_WHAT THE EXERCISE ASKS:_ Lay out everything from the start of the entries down to the line containing "This screenshot has width=1920, height=1080.", both ends included, as a Markdown table with the columns Row and Text, numbering each line and leaving out any blank lines.

┄┄┄┄┄┄┄┄┄┄┄┄┄┄┄┄┄┄┄┄

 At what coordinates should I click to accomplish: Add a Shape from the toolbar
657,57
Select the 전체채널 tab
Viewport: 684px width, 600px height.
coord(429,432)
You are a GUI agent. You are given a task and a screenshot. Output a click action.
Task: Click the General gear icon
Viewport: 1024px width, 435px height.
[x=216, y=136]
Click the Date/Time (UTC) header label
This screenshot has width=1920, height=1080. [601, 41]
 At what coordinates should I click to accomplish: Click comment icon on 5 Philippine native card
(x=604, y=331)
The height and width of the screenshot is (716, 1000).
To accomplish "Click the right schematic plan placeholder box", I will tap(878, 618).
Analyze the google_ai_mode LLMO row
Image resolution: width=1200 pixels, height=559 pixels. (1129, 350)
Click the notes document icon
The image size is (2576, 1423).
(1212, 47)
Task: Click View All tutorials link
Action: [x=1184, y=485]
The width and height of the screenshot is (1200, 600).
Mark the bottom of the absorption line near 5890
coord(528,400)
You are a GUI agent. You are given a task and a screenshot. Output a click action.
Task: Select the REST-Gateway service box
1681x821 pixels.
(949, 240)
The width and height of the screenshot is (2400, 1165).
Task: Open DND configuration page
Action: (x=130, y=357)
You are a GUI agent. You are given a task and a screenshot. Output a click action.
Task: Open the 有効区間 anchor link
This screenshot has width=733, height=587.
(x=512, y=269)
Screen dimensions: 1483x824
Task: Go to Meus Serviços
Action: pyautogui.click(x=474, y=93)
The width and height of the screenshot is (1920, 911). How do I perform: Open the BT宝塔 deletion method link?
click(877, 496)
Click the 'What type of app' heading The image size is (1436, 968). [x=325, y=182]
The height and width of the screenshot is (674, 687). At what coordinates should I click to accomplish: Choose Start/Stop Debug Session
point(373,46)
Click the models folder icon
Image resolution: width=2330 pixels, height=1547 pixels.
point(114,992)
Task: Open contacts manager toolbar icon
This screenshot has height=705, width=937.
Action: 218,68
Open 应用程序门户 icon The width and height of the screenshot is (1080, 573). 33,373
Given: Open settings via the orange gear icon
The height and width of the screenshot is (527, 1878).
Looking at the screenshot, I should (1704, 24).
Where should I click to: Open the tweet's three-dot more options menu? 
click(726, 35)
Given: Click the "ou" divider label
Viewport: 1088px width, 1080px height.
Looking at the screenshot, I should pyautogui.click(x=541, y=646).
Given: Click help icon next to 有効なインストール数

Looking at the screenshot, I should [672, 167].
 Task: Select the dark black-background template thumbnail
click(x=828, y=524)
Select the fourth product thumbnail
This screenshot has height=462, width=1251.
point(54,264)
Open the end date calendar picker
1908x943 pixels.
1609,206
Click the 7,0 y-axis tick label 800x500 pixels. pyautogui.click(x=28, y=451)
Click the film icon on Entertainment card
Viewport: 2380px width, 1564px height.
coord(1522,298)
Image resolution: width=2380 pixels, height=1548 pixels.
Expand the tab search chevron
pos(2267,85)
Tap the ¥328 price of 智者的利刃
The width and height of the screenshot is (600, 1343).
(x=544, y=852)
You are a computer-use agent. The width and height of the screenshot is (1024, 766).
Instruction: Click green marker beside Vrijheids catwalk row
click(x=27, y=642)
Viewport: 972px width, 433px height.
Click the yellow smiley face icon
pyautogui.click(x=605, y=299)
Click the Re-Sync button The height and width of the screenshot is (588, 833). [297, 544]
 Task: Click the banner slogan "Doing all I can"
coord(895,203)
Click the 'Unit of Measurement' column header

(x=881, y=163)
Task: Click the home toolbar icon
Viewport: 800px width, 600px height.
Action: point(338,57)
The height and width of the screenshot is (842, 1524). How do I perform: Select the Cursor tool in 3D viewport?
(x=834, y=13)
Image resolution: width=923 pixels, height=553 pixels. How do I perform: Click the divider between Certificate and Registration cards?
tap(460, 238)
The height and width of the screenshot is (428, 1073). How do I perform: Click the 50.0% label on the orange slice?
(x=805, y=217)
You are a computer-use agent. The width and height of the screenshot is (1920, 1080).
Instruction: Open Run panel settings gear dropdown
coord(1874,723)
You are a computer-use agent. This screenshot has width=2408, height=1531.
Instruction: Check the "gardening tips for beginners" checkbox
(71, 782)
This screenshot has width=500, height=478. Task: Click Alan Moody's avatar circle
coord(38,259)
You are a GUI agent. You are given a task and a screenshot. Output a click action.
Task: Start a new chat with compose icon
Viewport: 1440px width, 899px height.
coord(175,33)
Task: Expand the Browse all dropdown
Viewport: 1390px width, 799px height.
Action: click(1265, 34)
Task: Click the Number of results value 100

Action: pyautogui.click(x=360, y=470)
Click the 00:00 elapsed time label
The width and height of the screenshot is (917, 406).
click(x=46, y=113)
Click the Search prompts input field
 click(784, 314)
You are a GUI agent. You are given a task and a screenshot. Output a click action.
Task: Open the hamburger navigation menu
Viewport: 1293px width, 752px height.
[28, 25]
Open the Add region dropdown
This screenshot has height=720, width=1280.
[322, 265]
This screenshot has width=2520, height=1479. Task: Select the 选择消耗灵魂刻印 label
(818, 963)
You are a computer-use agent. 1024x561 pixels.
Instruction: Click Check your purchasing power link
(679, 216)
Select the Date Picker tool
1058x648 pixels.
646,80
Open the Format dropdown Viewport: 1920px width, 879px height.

┄┄┄┄┄┄┄┄┄┄┄┄┄┄┄┄┄┄┄┄

_TASK RESPONSE:_
| Row | Text |
|---|---|
| 1 |  At what coordinates should I click to accomplish: Add a Shape from the toolbar |
| 2 | 657,57 |
| 3 | Select the 전체채널 tab |
| 4 | Viewport: 684px width, 600px height. |
| 5 | coord(429,432) |
| 6 | You are a GUI agent. You are given a task and a screenshot. Output a click action. |
| 7 | Task: Click the General gear icon |
| 8 | Viewport: 1024px width, 435px height. |
| 9 | [x=216, y=136] |
| 10 | Click the Date/Time (UTC) header label |
| 11 | This screenshot has width=1920, height=1080. [601, 41] |